Technical Support Services Blog
Discover the latest trends in technology, and the technical issues customers are overcoming with the aid of HP Technology Services.

DPTIPS: StoreOnce Back to Basics – Why More Than One VTL?

For those who are involved with StoreOnce appliance integrations utilizing Virtual Tape Library (VTL) emulation, it is very important to remember the fundamentals documented in the best practices guide. The focus of today’s tip is the rationale behind creating more than one VTL per service set.

 

Three things drive the desirability of multiple VTLs. First, you’re already paying an ingest performance penalty for the inline dedupe. Second, each VTL is its own dedupe domain. Third, you’ll need several parallel streams to realize maximum ingest.

 

Inbound streams are split into chunks of about 4 KB in size. Each chunk is passed through a high-speed hashing algorithm which generates a hexadecimal key statistically unique to that chunk. Each key is compared to a database of keys representing every currently stored chunk of data. If the inbound chunk is a duplicate, the 4 KB of data is thrown away, and a small pointer is put in its place referencing the identical, already-stored chunk. If the inbound chunk is unique, the 4 KB is passed through to the backend store, and its key is added to the database. That’s a lot of processing to achieve at wire speed even with the generous resources found in StoreOnce appliances. What can we do to make up the cost? Keep that question in mind as you consider that ...

 

Each VTL maintains its own hash key database, thus we treat each VTL as its own “dedupe domain”. With very little exception, if you create one large VTL and feed it every sort of data, your dedupe database will grow quite large. As a result, the time required to determine if any new chunk of data is a duplicate will degrade to an unacceptable level. BUT, what if you “stack the deck” and artificially improve the odds of finding duplicates? And what if, in so doing, you also reduce the size of the dedupe domain? Now combine those data points with the concept that ...

 

What the ISV backup app sees as a tape drive we of course know is a Linux process pretending to be a tape drive. As such, each tape emulation process in and of itself is only capable of a finite number of I/O operations per second (IOPS). The good news is that StoreOnce appliances have the resources to support many, many of these tape emulation processes in parallel. The takeaway here is that numerous parallel streams are required to get anywhere near an appliance’s rated ingest. This does come with a caveat, however. You really don’t want more than a dozen tape processes hammering away at any one dedupe database.

 

Now let’s connect the dots.

 

A new StoreOnce customer has Exchange backups, SQL backups, Fileserver backups, and OS backups. We’re going to create four VTLs:

  1. EXCH_VTL,
  2. SQL_VTL,
  3. FILE_VTL, and
  4. OS_VTL

Each will have no more than twelve (12) virtual tape drives. We’re also going to make sure we have plenty of objects in our backups. Finally, we’re going to make sure our backup destinations are chosen to segregate data by type per VTL. Putting all of our information together, what have we achieved?

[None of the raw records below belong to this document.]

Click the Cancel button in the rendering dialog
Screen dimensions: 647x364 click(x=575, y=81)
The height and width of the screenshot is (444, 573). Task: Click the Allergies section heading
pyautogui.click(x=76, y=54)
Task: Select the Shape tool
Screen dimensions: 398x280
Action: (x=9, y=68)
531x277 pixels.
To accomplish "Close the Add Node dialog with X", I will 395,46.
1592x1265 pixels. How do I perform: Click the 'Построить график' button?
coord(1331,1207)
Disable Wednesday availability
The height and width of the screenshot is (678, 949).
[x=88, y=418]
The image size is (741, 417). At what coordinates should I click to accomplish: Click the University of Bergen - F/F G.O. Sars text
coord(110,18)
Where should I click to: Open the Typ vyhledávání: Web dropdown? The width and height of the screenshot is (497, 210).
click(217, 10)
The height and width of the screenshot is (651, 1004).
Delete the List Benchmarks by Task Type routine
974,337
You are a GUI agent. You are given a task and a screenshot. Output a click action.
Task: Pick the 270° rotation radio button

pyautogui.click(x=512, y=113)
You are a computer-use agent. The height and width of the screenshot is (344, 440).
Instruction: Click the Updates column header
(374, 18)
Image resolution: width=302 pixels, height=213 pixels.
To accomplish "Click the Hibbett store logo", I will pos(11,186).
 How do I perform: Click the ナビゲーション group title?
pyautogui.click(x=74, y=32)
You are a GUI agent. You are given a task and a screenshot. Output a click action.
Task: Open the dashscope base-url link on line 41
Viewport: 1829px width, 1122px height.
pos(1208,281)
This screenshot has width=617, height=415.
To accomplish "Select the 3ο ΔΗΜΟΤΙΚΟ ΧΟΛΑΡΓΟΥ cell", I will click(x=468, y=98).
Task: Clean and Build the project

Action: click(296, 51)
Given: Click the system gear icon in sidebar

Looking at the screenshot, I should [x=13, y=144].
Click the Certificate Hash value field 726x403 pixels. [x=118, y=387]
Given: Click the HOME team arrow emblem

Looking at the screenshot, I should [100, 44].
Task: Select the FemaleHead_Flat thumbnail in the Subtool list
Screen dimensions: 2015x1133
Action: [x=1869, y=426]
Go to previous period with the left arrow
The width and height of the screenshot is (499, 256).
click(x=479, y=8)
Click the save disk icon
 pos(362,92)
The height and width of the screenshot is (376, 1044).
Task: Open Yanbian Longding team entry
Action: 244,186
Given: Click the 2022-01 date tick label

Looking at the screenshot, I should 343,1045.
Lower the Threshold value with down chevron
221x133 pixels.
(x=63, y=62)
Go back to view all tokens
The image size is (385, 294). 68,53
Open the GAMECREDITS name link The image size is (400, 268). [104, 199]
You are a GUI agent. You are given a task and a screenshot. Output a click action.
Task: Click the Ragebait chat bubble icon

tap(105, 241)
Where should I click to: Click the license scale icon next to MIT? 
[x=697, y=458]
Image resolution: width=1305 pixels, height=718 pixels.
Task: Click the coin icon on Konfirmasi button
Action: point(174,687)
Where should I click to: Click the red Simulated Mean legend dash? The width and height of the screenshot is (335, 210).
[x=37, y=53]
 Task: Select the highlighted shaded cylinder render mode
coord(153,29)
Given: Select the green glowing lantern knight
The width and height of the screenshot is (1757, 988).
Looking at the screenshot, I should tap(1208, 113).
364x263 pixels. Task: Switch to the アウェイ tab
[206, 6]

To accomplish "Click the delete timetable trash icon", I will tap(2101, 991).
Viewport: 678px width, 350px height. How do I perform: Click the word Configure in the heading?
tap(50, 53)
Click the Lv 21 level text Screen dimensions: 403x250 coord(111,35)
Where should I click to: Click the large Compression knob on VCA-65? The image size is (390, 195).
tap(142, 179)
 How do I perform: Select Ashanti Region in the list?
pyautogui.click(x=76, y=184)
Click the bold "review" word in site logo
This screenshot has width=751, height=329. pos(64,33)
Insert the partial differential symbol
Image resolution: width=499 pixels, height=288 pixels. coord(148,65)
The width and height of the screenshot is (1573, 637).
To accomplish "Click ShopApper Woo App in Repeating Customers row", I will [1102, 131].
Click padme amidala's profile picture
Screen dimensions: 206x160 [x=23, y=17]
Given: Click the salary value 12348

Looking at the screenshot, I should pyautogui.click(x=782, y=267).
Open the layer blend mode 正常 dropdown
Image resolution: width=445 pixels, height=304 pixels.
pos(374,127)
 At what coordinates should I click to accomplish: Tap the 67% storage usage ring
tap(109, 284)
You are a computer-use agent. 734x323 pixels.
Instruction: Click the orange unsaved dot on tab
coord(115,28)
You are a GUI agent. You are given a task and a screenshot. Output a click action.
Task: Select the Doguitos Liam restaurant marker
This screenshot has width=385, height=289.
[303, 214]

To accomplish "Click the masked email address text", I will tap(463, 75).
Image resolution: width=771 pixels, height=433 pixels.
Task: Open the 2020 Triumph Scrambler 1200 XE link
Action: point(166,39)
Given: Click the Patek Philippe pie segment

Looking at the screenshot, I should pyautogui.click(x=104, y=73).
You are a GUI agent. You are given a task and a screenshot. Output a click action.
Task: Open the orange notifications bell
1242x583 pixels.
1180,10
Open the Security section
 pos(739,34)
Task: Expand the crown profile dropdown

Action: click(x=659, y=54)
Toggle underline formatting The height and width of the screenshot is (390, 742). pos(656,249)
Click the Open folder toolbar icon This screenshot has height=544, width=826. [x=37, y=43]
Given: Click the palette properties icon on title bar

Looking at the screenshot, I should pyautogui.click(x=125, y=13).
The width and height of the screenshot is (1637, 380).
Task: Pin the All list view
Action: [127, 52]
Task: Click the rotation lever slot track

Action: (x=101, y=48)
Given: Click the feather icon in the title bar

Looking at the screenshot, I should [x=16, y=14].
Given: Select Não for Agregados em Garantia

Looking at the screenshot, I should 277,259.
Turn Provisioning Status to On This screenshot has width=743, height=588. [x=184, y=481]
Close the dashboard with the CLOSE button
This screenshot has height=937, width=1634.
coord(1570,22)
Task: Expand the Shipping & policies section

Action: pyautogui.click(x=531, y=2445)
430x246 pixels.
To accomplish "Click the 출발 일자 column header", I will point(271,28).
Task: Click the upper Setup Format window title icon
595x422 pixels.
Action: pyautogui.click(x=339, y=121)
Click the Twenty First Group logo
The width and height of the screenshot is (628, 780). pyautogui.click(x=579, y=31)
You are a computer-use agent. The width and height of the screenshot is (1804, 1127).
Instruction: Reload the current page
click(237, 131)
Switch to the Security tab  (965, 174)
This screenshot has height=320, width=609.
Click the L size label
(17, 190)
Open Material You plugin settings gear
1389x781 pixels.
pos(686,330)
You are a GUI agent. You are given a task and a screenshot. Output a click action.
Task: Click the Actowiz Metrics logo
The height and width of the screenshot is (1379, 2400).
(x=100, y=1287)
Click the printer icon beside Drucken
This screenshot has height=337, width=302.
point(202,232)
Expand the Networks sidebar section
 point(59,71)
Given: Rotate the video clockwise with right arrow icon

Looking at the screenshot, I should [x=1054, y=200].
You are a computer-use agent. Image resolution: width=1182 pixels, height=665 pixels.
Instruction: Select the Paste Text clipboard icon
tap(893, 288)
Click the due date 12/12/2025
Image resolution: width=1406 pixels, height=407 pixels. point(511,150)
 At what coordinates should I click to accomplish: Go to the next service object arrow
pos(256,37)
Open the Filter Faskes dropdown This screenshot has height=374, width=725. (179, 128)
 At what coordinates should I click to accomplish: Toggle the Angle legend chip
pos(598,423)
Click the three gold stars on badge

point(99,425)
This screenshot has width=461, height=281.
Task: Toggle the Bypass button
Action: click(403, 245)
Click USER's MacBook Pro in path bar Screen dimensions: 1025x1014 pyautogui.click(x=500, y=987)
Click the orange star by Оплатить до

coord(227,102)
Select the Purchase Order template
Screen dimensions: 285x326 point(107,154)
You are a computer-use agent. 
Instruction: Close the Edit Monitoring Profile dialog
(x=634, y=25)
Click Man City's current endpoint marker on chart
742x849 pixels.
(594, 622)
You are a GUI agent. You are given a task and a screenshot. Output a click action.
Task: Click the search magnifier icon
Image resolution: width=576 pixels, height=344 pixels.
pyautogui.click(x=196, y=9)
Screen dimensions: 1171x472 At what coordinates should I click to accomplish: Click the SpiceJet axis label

  • Our data is split across multiple VTLs, so we have smaller dedupe domains and faster hash comparisons.
  • Chunks of data in each dedupe domain are far more likely to be duplicate because they are of the same type. More dupes = faster ingest = less physical space consumption.
  • We have limited our VTLs to a maximum of 12 simultaneous inbound streams, so the risk of dedupe database thrashing should be minimized.
  • We have enabled a maximum of 48 parallel inbound streams. Hopefully we have enough objects in enough concurrent backup sessions to at least get north of 20 streams at one time.

We are backing up the same data as we were but in a way that will maximize StoreOnce performance in terms of ingest and dedupe efficiency.

 

There are of course other major factors affecting the success of StoreOnce integration with Data Protector.  Those were covered in the original article and will likely be topics for expanded future discussions. Also, there are a few corner cases where better dedupe is achieved with only one general-use VTL, but those are typically very modestly sized implementations and not frequently encountered.  Still, you should always weigh level of complexity versus empirical results.

 

Y'all come back now, ya hear?  :smileyhappy:

Labels: Data Protector
Comments
Alex_B | ‎11-06-2013 08:10 AM

Hello, 

thanks for a great articole. 

I have a few questions related to StoreOnce and client side deduplication. In case that i chose to do the client side deduplication where is the index file going to be held? Is it going to be located locally on the system ( which doesnt make any sense because if you lose the whole client you lose the index file as well ) or it is going to be on the StoreOnce appliance and comparing will be done via the wire? And second thig, if deduplication is set up on the client side than the deduplication will happen twice since the StoreOnce will try to deduplicate all data that is getting.

 

Thanks 

Mr_T | ‎11-07-2013 04:13 AM

Hi Alex,

 

I appreciate your kind comment and welcome your question.  Client-side dedupe with StoreOnce is achieved by having a Media Agent (MA) on the client.  The dedupe database (hash key store) remains with the VTL on the G3 appliance.  The MA on the client chunks the data and generates a hash for each chunk.  These hashes are forwarded in batches to the appliance which responds with a list of unique chunks that need to be sent over.  No index of any sort remains on the client, and no further dedupe takes place on the appliance.  (Unless you want to count hardware compression.  Each node has a comp/decomp card that squeezes the unique chunks going to the backend store.)

 

Best regards,

Jim (Mr_T)

Leave a Comment

We encourage you to share your comments on this post. Comments are moderated and will be reviewed
and posted as promptly as possible during regular business hours

To ensure your comment is published, be sure to follow the community guidelines.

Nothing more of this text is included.